Kierkegaard

Kierkegaard è un filosofo, teologo e scrittore danese; il suo pensiero è considerato l'inizio dell'esistenzialismo.






Nasce il 5 maggio 1813 a Copenhagen, dove rimarrà quasi per tutta la vita e dove morirà.
La sua situazione familiare e la sua educazione fanno di lui un uomo malinconico e molto riflessivo, sempre immerso in un'atmosfera di severa religiosità.
La maggior parte del suo tempo era speso studiando e meditando.


Fuori dalla Danimarca compie solo alcuni viaggi a Berlino, dove segue le lezioni di Schelling: dopo un primo momento di forte entusiasmo, interrompe la frequenza a lezione perché considera quella filosofia fine a sè stessa.

Fondamentali per la sua filosofia saranno:

  • il rifiuto della filosofia hegeliana 
  • l'allontanamento dalla Chiesa danese (la accusa di essersi allontanata dai veri insegnamenti di Gesù)
Kierkegaard è riconosciuto infatti come uno dei più grandi contestatori di Hegel: Kierkegaard afferma la soggettività della verità mentre Hegel, con la sua riflessione oggettiva, rende il soggetto "accidentale", favorendo il pensiero astratto.
Kierkegaard afferma quindi che non esiste la verità oggettiva, ma solo la verità del singolo individuo (verità soggettiva).

Per il filosofo la verità dona all'uomo la consapevolezza della propria condizione esistenziale.

Il pensiero soggettivo di K. è quello del concreto esistente (che non ha nulla a che vedere con la ragione trascendentale di Kant o la ragione astratta di Hegel); è un pensiero che si interessa in assoluto all'esistenza stessa, con la sua realtà e concretezza.






La filosofia di K. afferma in modo assoluto la validità e l'importanza della religione nella vita degli uomini: la religione sarebbe l'unica vera via di salvezza e l'unico modo per sottrarsi ad una condizione esistenziale misera, angosciosa e disperata...

Scegliere significa esistere.
L'individuo non è ciò che è, ma è ciò che sceglie di essere.
Se l'uomo non sceglie, rinuncia alla sua personalità perché non le permette di mostrarsi.
Affidarsi alla religione e alla fede è l'unico modo per superare i pensieri negativi.

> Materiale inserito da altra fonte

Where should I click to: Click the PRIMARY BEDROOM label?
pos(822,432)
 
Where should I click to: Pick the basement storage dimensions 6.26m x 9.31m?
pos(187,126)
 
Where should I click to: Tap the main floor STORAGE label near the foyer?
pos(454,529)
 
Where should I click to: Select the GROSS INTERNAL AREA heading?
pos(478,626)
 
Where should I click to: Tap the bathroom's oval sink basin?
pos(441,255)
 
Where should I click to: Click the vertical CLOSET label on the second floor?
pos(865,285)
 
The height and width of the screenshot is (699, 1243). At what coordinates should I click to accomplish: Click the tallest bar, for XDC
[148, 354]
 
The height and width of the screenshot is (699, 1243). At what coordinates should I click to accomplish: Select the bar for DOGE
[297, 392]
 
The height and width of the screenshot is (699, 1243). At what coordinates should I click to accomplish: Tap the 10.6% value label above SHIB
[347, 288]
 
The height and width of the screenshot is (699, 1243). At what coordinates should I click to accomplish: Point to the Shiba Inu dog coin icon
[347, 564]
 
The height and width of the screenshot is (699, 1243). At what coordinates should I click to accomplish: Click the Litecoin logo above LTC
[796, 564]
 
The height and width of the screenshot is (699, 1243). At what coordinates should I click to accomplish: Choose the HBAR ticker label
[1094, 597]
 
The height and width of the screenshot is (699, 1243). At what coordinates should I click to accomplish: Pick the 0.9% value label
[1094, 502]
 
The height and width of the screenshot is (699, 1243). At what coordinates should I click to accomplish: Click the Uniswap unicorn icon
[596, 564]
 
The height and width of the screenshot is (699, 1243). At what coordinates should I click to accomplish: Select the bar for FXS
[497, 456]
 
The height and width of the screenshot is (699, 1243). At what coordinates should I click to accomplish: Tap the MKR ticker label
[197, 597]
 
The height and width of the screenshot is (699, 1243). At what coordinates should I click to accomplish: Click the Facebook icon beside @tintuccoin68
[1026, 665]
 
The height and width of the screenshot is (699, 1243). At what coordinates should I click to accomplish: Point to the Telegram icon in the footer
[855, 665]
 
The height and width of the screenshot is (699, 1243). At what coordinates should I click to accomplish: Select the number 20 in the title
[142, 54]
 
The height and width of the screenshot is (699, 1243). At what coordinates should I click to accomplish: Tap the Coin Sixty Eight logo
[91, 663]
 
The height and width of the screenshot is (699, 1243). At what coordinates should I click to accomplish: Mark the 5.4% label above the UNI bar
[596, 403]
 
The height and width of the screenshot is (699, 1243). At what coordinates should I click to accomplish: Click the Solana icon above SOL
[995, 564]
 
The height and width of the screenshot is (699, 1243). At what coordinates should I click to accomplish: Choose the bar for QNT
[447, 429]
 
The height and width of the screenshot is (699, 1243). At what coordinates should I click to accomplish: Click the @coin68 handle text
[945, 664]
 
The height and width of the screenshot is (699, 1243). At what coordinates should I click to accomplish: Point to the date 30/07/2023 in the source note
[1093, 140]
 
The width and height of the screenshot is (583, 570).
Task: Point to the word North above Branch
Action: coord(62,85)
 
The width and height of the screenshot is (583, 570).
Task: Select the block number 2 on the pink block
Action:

"AUT AUT" E GLI STADI DELL'ESISTENZA SECONDO KIERKEGAARD


L'esistenza è, secondo il filosofo, una dimensione molto problematica, priva di certezze e piena di dubbi.
Ogni individuo deve continuamente effettuare la scelta che, seppur drammatica, deve essere affrontata e mai delegata ad altri.
Affrontare questa scelta esistenziale è necessario per affrontare i TRE STADI DELL'ESISTENZA uno dopo l'altro. Essi sono fondamentali per vivere e concepire l'esistenza:


1. STADIO ESTETICO:
l'uomo vive nel momento e nella ricerca continua del piacere; vive godendosi appieno le bellezze dell'esistenza e rifiuta tutto ciò che è impegnativo, serio, ripetitivo.

Questa esistenza sola è insufficiente perché chi si dedica esclusivamente al piacere perde lentamente la propria personalità, perde il proprio essere, cade nella noia e nella tristezza.


2. STADIO ETICO:
questo stadio è dominato dalla scelta e dalla responsabilità. E' rappresentato dalla figura del marito perché la famiglia esprime l'ideale del dovere morale e perché l'amore assume spessore e profondità.

In questo caso la donna è emblema di concretezza, felicità stabile e amabilità.
Il lavoro invece rappresenta il dovere, uguale per tutti i membri della società.

In questo stadio quindi l'individuo sottomette la propria individualità alle regole familiari e sociali: non svilupperà nessun tipo di personalità propria perché si conformerà alla massa. Anche in questo caso è portato all'insoddisfazione e alla noia.


3. STADIO RELIGIOSO:
stadio in cui l'uomo affronta il proprio io e tutti gli aspetti di esso che fino a quel momento non era in grado di capire (angoscia, paura e disperazione).

La vita religiosa implica il salto dall'etica alla fede. L'uomo è posto davanti al bivio "credere o non credere?". L'uomo in realtà non può scegliere perché Dio è tutto.

Anche la vita religiosa è profondamente contraddittoria e porta all'angoscia, alla sfiducia.









L'uomo, posto di fronte alla scelta, prova inevitabilmente un senso di angoscia, paura e timore di sbagliare. Sa che può scegliere il male invece del bene e che questa scelta influenzerà la sua vita in prima persona.
In "Aut Aut" il filosofo considera l'angoscia come sentimento strutturale umano dal momento che ogni sua conoscenza e ogni sua certezza è sospesa nel limbo del fututo.